The model has 37,820,317 trainable parameters


#### Training

In [20]:
# Optimizer
optimizer = optim.Adam(seq2seq.parameters(), lr=learning_rate)

#Learning rate scheduler 
#scheduler = ReduceLROnPlateau(optimizer, factor=0.1, patience=5, verbose=True)

# Loss function
TRG_PAD_IDX = TRG.vocab.stoi[TRG.pad_token]
criterion = nn.CrossEntropyLoss(ignore_index=TRG_PAD_IDX)

In [21]:
def train(model, batch_iterator, optimizer, criterion, clip):
    """ """
    model.train()

    epoch_loss = 0

    for _, batch in enumerate(batch_iterator):
        # getting the source and target sentences from the batch
        src = batch.src.to(device)  # [ batch size, src len]
        trg = batch.trg.to(device)  # [ batch size, trg len]

        output = model(src, trg)  # [ batch size, trg len, output size]

        # flattening the output and getting only the first column for calculating the loss
        flatten_output = output[1:].view(
            -1, output.shape[-1]
        )  # [trg len * batch size, output size]
        flatten_trg = trg[1:].view(-1)  # [trg len * batch size]

        optimizer.zero_grad()
+---+
▶ CHALLENGES
A. In the training code, what is the stated reason for flattening the output and target tensors?
B. Continue the training code from where it stops.

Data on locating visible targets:
+---+
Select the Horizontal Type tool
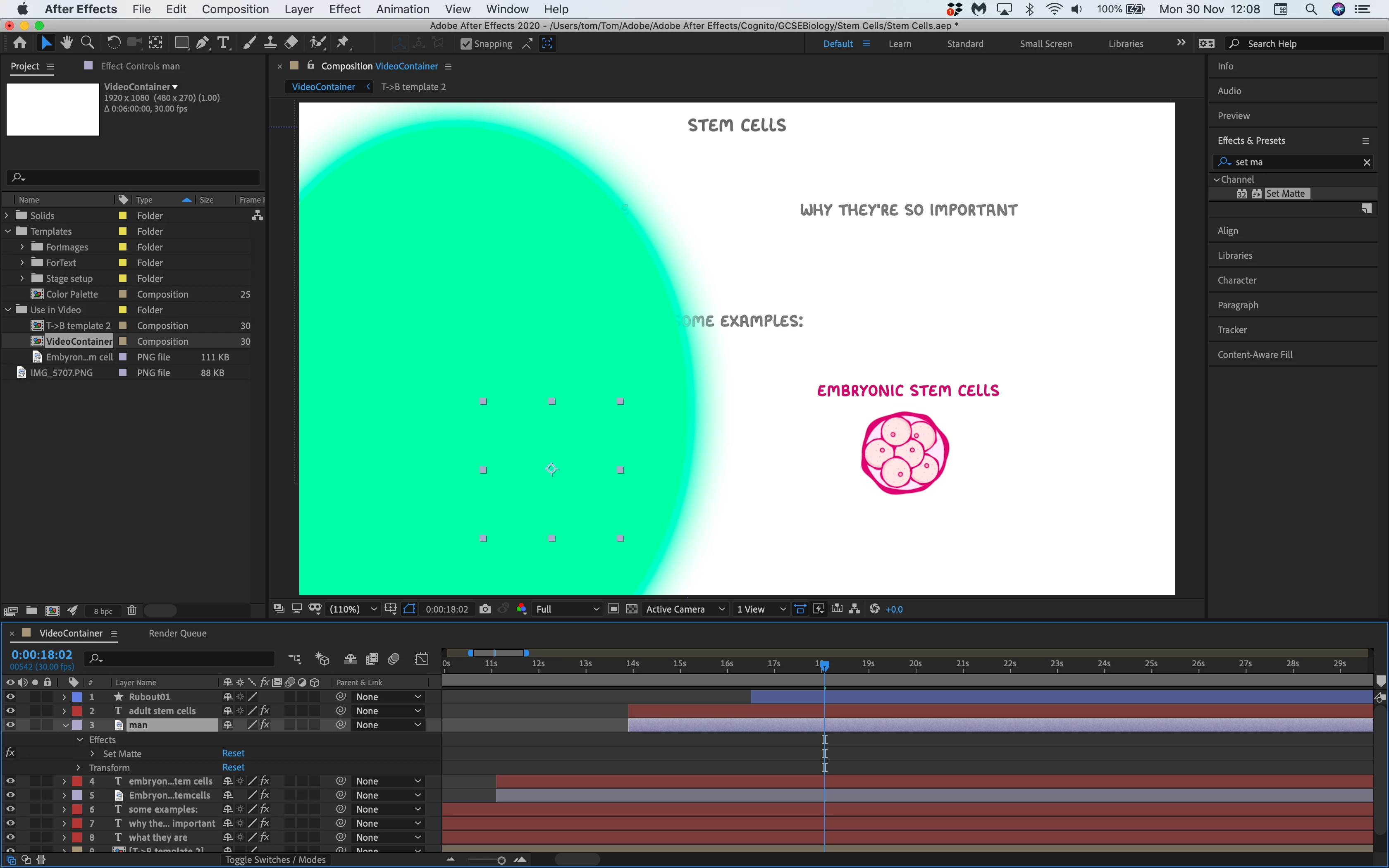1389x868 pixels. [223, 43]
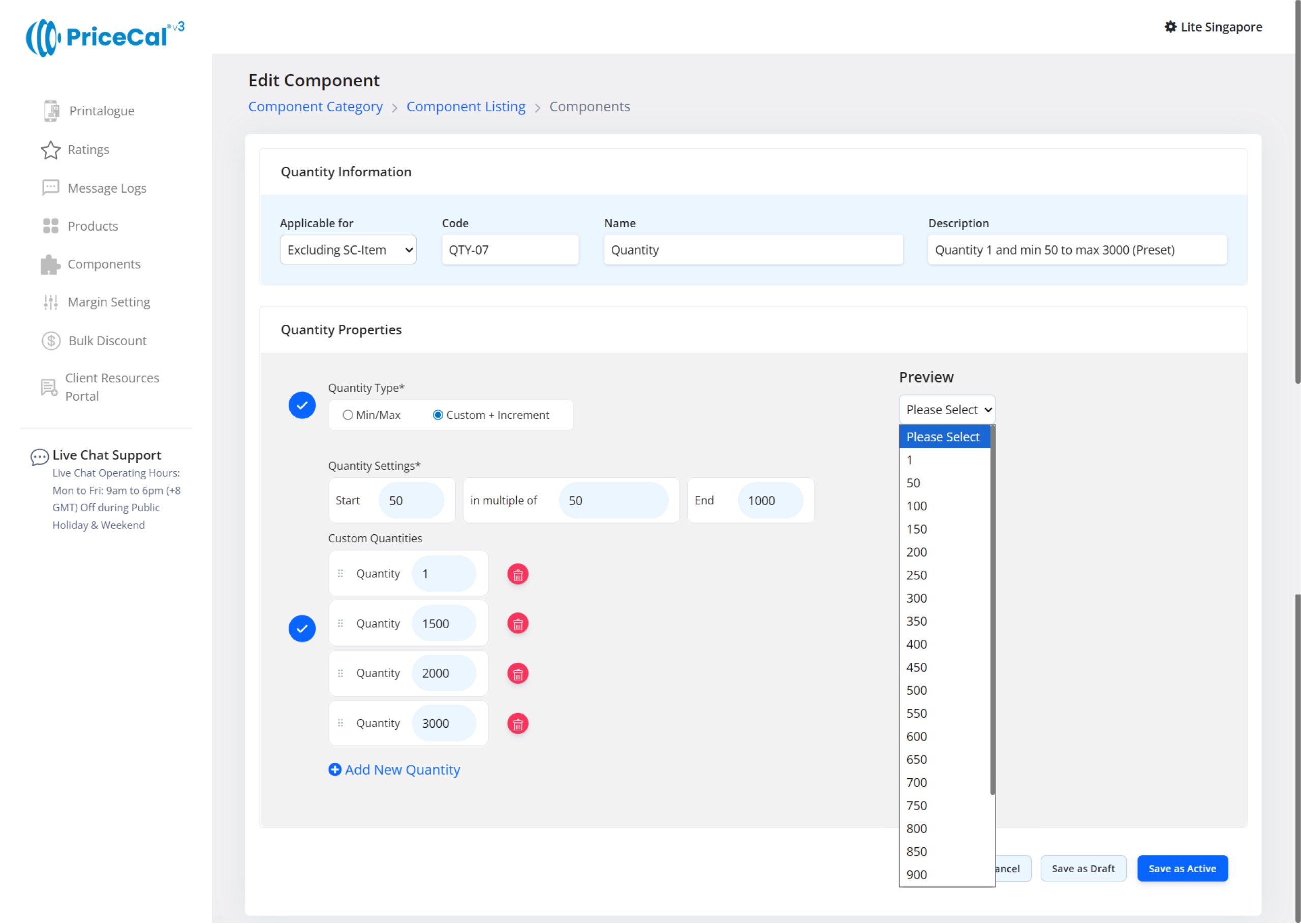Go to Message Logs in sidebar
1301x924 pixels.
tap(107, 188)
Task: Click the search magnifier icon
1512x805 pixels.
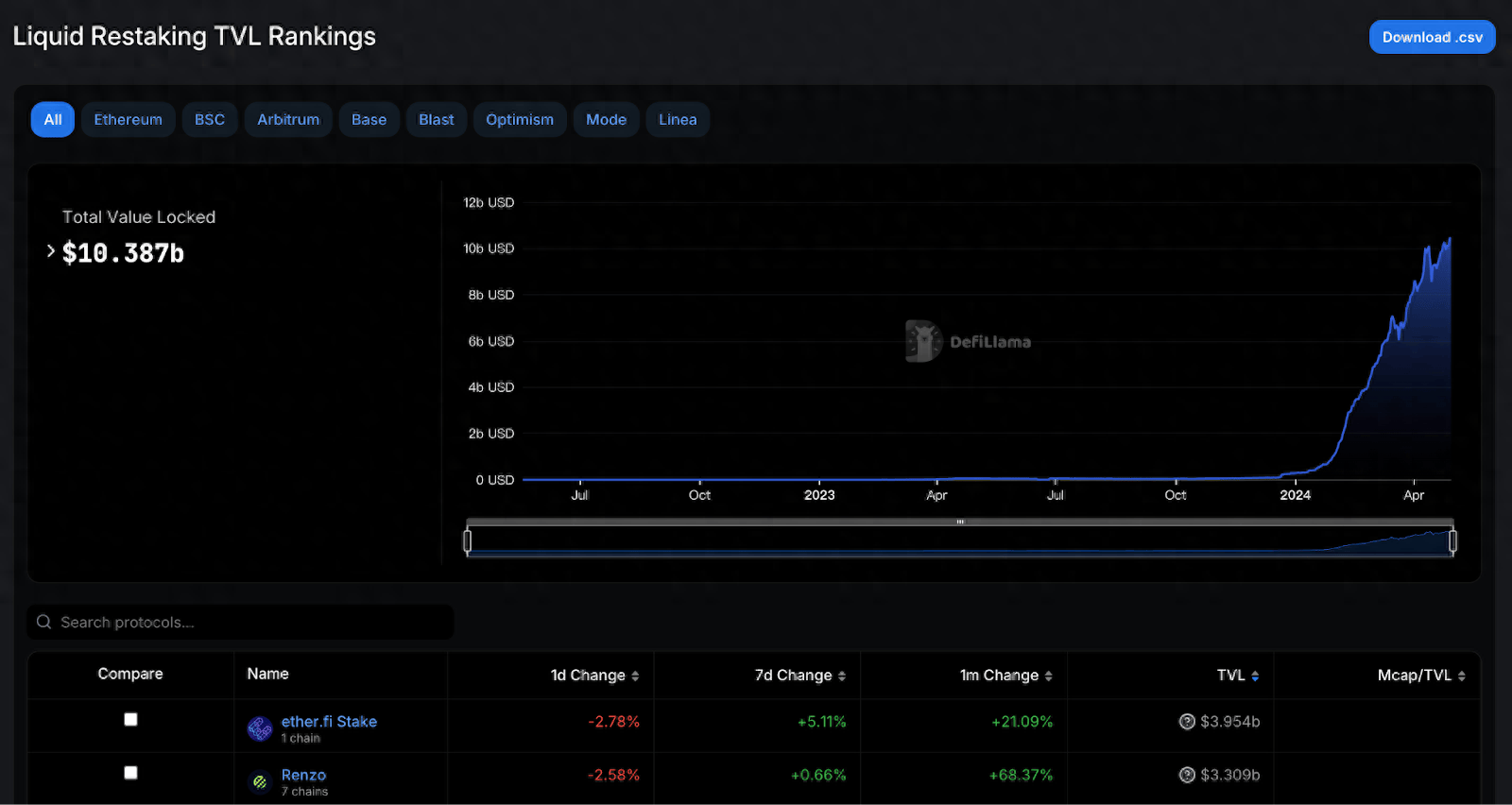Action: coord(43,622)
+---+
▶ THE ANSWERS
A. The comment says they are flattened to calculate the loss. The output is reshaped to [trg len * batch size, output size] and the target to [trg len * batch size].

B.
        # calculate the loss
        loss = criterion(flatten_output, flatten_trg)

        # backward pass
        loss.backward()

        # clip the gradient to prevent exploding gradient problem
        nn.utils.clip_grad_norm_(model.parameters(), clip)

        # update the parameters
        optimizer.step()

        epoch_loss += loss.item()

    return epoch_loss / len(batch_iterator)

#### Evaluation

In [22]:
def evaluate(model, batch_iterator, criterion):
    model.eval()

    val_epoch_loss = 0

    with torch.no_grad():
        for _, batch in enumerate(batch_iterator):
            src = batch.src
            trg = batch.trg

            output = model(src, trg, 0)  # removing the teacher forcing

            # flattening the output and getting only the first column for calculating the loss
            flatten_output = output[1:].view(
                -1, output.shape[-1]
            )  # [trg len * batch size, output size]
            flatten_trg = trg[1:].view(-1)  # [trg len * batch size]

            # calculate the loss
            loss = criterion(flatten_output, flatten_trg)

            val_epoch_loss += loss.item()

    return val_epoch_loss / len(batch_iterator)

In [23]:
def save_checkpoint(state, filename="my_checkpoint.pth.tar"):
    print("=> Saving checkpoint")
    torch.save(state, filename)


def load_checkpoint(checkpoint, model, optimizer):
    print("=> Loading checkpoint")
    model.load_state_dict(checkpoint["state_dict"])
    optimizer.load_state_dict(checkpoint["optimizer"])

In [24]:
def epoch_time(start_time, end_time):
    elapsed_time = end_time - start_time
    elapsed_mins = int(elapsed_time / 60)
    elapsed_secs = int(elapsed_time - (elapsed_mins * 60))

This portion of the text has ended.